• _WHAT TO DO_: Recast the entries below as a JSON list of strings, one string per line, leaving out any blank lines.
>> Begin RECORDS FOR THE EXERCISE
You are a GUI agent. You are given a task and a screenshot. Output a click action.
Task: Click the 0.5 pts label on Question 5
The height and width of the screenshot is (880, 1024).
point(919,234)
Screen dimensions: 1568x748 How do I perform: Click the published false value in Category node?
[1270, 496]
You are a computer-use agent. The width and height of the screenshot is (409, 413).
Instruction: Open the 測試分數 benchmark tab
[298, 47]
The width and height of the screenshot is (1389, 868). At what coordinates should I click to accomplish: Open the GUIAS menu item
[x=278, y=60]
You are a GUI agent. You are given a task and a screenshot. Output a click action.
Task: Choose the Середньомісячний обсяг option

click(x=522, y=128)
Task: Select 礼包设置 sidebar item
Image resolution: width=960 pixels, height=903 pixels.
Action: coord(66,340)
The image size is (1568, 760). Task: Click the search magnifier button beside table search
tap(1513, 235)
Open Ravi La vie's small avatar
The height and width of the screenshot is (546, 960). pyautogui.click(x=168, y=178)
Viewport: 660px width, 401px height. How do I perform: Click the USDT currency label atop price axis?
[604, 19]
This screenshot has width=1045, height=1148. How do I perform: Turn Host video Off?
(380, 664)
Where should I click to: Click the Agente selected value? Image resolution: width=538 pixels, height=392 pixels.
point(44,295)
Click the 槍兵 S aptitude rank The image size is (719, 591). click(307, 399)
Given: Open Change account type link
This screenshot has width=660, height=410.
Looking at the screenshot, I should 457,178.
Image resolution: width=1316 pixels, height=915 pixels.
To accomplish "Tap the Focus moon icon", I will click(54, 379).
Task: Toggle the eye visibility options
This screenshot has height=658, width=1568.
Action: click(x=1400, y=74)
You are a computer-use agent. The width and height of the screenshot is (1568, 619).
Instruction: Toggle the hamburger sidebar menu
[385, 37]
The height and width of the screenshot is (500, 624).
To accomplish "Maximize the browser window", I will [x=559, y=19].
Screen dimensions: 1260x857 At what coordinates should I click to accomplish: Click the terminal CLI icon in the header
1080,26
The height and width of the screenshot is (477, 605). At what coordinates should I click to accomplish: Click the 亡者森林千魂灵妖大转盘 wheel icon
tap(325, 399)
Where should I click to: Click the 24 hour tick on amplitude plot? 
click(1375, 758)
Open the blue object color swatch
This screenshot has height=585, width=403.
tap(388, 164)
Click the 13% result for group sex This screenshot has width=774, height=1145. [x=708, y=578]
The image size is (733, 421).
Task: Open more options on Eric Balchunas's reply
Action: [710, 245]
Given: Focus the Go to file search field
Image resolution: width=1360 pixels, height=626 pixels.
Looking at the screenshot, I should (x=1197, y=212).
>> End RECORDS FOR THE EXERCISE
• _CORRECT ANSWER_:
[
  "You are a GUI agent. You are given a task and a screenshot. Output a click action.",
  "Task: Click the 0.5 pts label on Question 5",
  "The height and width of the screenshot is (880, 1024).",
  "point(919,234)",
  "Screen dimensions: 1568x748 How do I perform: Click the published false value in Category node?",
  "[1270, 496]",
  "You are a computer-use agent. The width and height of the screenshot is (409, 413).",
  "Instruction: Open the 測試分數 benchmark tab",
  "[298, 47]",
  "The width and height of the screenshot is (1389, 868). At what coordinates should I click to accomplish: Open the GUIAS menu item",
  "[x=278, y=60]",
  "You are a GUI agent. You are given a task and a screenshot. Output a click action.",
  "Task: Choose the Середньомісячний обсяг option",
  "click(x=522, y=128)",
  "Task: Select 礼包设置 sidebar item",
  "Image resolution: width=960 pixels, height=903 pixels.",
  "Action: coord(66,340)",
  "The image size is (1568, 760). Task: Click the search magnifier button beside table search",
  "tap(1513, 235)",
  "Open Ravi La vie's small avatar",
  "The height and width of the screenshot is (546, 960). pyautogui.click(x=168, y=178)",
  "Viewport: 660px width, 401px height. How do I perform: Click the USDT currency label atop price axis?",
  "[604, 19]",
  "This screenshot has width=1045, height=1148. How do I perform: Turn Host video Off?",
  "(380, 664)",
  "Where should I click to: Click the Agente selected value? Image resolution: width=538 pixels, height=392 pixels.",
  "point(44,295)",
  "Click the 槍兵 S aptitude rank The image size is (719, 591). click(307, 399)",
  "Given: Open Change account type link",
  "This screenshot has width=660, height=410.",
  "Looking at the screenshot, I should 457,178.",
  "Image resolution: width=1316 pixels, height=915 pixels.",
  "To accomplish \"Tap the Focus moon icon\", I will click(54, 379).",
  "Task: Toggle the eye visibility options",
  "This screenshot has height=658, width=1568.",
  "Action: click(x=1400, y=74)",
  "You are a computer-use agent. The width and height of the screenshot is (1568, 619).",
  "Instruction: Toggle the hamburger sidebar menu",
  "[385, 37]",
  "The height and width of the screenshot is (500, 624).",
  "To accomplish \"Maximize the browser window\", I will [x=559, y=19].",
  "Screen dimensions: 1260x857 At what coordinates should I click to accomplish: Click the terminal CLI icon in the header",
  "1080,26",
  "The height and width of the screenshot is (477, 605). At what coordinates should I click to accomplish: Click the 亡者森林千魂灵妖大转盘 wheel icon",
  "tap(325, 399)",
  "Where should I click to: Click the 24 hour tick on amplitude plot? ",
  "click(1375, 758)",
  "Open the blue object color swatch",
  "This screenshot has height=585, width=403.",
  "tap(388, 164)",
  "Click the 13% result for group sex This screenshot has width=774, height=1145. [x=708, y=578]",
  "The image size is (733, 421).",
  "Task: Open more options on Eric Balchunas's reply",
  "Action: [710, 245]",
  "Given: Focus the Go to file search field",
  "Image resolution: width=1360 pixels, height=626 pixels.",
  "Looking at the screenshot, I should (x=1197, y=212)."
]